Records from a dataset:
====

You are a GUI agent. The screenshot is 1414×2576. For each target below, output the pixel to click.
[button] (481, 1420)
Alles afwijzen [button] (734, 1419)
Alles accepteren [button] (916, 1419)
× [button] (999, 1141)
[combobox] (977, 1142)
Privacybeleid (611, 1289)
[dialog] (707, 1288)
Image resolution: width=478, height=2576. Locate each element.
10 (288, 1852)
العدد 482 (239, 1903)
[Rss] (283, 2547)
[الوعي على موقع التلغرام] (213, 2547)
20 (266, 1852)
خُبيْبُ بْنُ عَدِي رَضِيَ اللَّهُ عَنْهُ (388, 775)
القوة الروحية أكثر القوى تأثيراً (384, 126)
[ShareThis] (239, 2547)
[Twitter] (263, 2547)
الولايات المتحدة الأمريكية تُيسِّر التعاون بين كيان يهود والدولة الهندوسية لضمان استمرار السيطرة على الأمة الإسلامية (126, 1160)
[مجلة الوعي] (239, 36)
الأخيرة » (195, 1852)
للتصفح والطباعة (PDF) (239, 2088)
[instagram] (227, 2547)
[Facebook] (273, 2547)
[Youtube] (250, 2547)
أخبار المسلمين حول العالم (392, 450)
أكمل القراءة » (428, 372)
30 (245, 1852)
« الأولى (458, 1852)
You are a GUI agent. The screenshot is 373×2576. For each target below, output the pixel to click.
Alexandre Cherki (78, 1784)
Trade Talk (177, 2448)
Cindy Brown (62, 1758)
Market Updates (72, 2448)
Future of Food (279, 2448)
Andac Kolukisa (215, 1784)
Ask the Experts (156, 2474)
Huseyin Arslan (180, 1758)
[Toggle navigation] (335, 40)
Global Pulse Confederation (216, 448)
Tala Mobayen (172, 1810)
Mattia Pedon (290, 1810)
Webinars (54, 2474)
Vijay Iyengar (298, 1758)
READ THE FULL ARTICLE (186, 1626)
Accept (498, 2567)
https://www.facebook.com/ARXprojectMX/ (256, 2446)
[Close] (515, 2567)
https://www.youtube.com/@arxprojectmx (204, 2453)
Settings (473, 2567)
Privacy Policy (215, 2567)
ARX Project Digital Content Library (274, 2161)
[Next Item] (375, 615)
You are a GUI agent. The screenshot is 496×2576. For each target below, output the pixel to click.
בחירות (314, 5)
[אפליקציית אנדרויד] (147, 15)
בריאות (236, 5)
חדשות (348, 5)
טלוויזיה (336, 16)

====

● **Work to be completed**:
For the data shown above, give the number of lines where the word "agent" appears, and nothing else.

● **Solution**:
3